▶ **Exercise aim**
Pull each line with the string "will" from the entries.

[Supplied data]

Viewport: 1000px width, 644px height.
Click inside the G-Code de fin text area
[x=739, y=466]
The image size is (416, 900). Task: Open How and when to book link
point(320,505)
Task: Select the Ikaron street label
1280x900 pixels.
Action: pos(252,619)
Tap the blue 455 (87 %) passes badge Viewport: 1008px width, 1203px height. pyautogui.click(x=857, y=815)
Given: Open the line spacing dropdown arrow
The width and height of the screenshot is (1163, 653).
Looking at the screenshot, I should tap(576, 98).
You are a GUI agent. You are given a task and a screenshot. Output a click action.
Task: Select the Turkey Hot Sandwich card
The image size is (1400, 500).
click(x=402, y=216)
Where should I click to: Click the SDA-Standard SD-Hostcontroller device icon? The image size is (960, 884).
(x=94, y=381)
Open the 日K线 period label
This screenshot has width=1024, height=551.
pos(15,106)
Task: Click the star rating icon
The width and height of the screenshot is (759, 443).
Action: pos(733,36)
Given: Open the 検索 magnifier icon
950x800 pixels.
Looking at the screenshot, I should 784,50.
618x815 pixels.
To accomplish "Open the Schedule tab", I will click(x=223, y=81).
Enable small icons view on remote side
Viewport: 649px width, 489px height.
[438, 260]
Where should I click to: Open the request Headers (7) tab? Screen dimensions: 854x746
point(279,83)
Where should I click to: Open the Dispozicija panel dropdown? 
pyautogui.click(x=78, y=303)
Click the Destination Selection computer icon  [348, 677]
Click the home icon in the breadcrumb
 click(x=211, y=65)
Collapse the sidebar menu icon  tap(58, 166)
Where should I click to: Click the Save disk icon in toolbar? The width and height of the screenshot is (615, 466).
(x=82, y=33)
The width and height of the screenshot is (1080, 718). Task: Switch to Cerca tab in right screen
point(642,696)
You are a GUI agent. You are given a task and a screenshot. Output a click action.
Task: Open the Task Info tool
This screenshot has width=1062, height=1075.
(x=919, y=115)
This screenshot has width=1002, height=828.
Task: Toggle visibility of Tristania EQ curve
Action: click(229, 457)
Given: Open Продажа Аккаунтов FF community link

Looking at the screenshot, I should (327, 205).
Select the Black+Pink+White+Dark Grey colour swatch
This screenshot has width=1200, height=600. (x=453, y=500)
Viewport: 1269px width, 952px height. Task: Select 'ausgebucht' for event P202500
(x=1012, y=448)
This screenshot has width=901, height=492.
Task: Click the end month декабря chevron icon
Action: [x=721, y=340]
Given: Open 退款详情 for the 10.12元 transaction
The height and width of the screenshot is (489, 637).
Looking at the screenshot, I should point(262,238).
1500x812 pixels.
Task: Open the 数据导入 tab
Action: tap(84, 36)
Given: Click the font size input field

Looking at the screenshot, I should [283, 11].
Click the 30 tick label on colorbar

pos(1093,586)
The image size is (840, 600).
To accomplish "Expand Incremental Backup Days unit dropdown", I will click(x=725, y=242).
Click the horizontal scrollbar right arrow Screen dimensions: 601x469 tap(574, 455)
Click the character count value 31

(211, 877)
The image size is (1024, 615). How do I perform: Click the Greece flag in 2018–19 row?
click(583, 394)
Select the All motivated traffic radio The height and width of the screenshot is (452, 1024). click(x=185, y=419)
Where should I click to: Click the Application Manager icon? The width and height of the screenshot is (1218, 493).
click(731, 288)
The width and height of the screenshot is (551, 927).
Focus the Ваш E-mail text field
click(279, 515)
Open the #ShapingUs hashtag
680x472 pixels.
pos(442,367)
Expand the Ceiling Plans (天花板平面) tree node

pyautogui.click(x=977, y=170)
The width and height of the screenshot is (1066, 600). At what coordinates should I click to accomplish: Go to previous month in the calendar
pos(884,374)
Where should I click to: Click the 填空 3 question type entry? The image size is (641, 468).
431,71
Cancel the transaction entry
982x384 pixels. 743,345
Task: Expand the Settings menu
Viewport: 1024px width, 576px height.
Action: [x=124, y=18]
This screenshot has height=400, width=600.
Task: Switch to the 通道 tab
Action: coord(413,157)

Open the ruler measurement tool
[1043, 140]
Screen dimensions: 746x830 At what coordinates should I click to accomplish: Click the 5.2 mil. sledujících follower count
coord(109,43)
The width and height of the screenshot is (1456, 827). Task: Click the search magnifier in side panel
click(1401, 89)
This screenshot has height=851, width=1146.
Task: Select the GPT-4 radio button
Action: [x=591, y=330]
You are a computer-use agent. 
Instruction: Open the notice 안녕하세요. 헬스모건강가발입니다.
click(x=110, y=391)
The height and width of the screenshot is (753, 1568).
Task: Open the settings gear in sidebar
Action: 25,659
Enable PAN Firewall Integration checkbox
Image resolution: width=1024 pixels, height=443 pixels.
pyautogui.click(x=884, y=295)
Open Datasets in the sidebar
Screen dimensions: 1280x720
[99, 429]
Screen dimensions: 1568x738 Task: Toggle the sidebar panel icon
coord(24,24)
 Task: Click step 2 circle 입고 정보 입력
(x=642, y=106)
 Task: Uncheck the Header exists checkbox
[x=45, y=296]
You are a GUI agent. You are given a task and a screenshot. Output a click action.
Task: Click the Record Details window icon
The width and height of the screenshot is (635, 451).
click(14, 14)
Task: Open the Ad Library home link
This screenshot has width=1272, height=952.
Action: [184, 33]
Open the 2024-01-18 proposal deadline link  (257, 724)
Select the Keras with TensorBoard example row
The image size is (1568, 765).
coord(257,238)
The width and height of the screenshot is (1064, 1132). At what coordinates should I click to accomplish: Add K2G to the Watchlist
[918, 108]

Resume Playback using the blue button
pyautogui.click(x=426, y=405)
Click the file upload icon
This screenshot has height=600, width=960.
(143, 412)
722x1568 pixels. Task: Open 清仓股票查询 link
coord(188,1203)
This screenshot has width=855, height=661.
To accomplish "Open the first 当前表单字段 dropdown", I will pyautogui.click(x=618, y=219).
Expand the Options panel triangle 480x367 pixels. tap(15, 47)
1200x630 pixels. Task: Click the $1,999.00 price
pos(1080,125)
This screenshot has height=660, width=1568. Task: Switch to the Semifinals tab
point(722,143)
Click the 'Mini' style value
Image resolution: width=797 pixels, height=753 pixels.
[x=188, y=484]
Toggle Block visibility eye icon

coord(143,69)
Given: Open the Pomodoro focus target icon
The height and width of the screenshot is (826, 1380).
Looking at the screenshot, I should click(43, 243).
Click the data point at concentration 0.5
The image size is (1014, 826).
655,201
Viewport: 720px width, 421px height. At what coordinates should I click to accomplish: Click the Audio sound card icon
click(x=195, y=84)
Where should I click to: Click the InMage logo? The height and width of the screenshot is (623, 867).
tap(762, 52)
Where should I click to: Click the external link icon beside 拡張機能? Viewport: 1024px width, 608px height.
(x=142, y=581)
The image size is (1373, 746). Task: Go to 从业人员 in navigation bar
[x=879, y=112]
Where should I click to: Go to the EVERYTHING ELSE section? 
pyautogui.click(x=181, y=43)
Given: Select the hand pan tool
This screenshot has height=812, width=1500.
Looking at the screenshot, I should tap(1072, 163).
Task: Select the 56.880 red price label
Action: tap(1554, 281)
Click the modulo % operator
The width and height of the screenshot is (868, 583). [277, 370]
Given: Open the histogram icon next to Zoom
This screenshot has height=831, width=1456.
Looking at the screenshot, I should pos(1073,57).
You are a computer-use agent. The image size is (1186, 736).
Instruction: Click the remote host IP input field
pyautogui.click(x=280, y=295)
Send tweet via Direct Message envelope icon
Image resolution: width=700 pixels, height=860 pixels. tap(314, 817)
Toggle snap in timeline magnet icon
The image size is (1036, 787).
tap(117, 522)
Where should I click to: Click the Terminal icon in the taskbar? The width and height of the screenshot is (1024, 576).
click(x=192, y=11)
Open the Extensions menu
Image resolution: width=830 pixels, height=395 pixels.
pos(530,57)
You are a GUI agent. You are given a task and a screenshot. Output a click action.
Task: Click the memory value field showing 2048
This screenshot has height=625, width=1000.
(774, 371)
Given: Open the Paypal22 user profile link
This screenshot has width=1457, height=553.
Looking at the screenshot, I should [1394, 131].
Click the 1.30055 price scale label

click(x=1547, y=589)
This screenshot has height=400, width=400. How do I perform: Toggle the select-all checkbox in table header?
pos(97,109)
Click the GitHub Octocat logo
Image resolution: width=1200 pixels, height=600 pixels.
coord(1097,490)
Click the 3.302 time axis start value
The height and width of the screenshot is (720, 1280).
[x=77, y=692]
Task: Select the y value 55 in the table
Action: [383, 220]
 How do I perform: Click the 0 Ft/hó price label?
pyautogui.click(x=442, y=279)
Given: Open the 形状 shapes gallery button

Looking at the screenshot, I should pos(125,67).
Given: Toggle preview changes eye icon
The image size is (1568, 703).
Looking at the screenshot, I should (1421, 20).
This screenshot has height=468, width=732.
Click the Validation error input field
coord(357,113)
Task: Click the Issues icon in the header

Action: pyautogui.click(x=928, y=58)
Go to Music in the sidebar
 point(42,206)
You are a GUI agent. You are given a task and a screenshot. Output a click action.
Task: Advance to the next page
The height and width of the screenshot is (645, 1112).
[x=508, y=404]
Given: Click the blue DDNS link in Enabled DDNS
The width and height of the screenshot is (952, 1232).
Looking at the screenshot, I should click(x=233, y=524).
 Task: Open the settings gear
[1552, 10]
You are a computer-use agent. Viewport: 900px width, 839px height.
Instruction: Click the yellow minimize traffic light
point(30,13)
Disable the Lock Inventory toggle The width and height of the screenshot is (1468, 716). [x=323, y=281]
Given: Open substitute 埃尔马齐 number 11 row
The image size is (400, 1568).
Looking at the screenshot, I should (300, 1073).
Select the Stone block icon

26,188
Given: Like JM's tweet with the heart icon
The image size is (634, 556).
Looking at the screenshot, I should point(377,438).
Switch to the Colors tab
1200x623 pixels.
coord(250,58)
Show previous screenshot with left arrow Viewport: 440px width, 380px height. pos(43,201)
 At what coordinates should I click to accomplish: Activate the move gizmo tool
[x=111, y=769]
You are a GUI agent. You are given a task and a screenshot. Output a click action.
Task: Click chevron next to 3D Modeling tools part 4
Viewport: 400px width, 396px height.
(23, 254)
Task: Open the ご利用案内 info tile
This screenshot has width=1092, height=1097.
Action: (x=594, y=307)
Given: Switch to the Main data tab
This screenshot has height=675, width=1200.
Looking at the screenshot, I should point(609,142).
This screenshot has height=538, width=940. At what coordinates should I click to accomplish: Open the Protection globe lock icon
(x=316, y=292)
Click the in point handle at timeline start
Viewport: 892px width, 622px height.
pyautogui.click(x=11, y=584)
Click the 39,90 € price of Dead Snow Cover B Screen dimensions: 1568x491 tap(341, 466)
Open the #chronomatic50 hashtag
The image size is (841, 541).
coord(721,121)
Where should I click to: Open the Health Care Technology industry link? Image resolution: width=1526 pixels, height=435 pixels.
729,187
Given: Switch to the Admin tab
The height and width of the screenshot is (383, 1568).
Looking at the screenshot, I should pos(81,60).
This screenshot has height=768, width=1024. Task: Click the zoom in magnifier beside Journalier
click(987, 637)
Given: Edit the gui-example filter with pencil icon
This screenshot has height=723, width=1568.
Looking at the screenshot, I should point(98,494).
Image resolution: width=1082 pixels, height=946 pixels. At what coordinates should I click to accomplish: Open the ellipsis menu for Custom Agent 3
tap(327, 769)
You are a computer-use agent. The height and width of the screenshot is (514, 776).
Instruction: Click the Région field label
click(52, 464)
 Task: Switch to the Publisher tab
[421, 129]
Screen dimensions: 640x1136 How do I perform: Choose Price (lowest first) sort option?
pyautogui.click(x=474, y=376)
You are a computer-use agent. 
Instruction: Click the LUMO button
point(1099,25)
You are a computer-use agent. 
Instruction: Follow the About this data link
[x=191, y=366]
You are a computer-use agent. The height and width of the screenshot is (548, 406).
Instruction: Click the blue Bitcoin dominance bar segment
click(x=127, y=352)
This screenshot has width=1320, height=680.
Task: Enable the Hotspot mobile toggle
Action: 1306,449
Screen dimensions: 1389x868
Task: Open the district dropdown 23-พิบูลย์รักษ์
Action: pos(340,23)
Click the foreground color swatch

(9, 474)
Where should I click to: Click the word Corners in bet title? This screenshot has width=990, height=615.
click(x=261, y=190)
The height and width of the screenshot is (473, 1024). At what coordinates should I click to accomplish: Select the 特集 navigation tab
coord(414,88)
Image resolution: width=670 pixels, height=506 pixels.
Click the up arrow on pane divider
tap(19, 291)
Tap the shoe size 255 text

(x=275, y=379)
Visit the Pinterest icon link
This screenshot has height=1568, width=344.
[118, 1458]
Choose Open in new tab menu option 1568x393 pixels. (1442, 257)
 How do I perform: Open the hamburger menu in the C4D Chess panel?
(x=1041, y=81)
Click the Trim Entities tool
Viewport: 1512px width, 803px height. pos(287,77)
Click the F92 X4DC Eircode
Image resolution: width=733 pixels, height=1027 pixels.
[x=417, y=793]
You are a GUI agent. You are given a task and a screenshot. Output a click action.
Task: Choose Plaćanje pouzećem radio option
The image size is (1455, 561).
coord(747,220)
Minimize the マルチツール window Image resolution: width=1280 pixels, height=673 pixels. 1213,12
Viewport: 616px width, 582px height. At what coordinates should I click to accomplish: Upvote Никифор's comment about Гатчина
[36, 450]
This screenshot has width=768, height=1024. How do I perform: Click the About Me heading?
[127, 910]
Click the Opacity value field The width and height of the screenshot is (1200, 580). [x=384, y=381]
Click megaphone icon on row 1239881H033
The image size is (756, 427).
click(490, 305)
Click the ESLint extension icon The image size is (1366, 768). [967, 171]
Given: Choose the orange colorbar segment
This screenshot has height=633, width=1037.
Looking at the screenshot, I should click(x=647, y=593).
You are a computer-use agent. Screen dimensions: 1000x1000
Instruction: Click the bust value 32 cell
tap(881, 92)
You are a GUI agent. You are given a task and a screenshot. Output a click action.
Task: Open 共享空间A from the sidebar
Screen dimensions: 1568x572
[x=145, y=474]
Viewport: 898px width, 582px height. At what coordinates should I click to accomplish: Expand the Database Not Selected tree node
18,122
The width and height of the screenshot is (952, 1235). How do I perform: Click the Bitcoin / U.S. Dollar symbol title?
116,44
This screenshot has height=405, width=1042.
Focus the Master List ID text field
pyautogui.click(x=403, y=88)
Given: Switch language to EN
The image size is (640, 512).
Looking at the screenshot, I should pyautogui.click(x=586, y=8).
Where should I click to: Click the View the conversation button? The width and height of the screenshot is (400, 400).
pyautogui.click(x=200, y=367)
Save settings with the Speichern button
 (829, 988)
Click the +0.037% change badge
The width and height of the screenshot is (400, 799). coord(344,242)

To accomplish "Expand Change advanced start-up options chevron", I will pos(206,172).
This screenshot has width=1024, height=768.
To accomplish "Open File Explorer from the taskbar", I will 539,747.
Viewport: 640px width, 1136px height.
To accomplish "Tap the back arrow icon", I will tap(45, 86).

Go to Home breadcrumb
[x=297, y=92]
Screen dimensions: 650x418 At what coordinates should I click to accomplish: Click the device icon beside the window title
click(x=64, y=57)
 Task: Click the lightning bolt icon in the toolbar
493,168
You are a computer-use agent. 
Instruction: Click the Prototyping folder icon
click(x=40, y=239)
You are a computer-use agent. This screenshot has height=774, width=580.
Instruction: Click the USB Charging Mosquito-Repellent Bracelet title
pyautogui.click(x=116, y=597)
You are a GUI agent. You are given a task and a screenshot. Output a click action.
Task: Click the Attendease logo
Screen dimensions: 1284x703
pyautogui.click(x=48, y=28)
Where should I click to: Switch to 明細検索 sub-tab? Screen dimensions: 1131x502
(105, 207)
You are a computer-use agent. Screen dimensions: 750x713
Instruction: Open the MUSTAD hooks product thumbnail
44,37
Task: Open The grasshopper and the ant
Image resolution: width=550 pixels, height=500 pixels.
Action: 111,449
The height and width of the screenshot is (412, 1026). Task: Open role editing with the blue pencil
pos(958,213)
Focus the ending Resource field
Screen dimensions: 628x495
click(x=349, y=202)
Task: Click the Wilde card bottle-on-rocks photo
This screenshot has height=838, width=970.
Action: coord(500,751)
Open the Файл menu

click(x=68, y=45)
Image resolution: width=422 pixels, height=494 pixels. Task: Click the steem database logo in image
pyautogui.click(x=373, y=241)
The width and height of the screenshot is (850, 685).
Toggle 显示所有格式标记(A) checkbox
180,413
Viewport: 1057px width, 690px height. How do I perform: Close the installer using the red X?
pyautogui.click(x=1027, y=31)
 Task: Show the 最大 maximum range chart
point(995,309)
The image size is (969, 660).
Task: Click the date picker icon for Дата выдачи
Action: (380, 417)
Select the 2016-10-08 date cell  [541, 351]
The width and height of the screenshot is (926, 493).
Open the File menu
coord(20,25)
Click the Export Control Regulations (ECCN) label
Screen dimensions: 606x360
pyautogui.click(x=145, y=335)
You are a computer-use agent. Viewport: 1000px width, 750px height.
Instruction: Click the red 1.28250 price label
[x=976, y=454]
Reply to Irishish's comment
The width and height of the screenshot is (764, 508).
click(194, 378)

[/Supplied data]

▶ **Exercise solution**
To accomplish "Open the Schedule tab", I will click(x=223, y=81).
To accomplish "Expand Incremental Backup Days unit dropdown", I will click(x=725, y=242).
To accomplish "Open the first 当前表单字段 dropdown", I will pyautogui.click(x=618, y=219).
To accomplish "Expand Change advanced start-up options chevron", I will pos(206,172).
To accomplish "Open File Explorer from the taskbar", I will 539,747.
To accomplish "Tap the back arrow icon", I will tap(45, 86).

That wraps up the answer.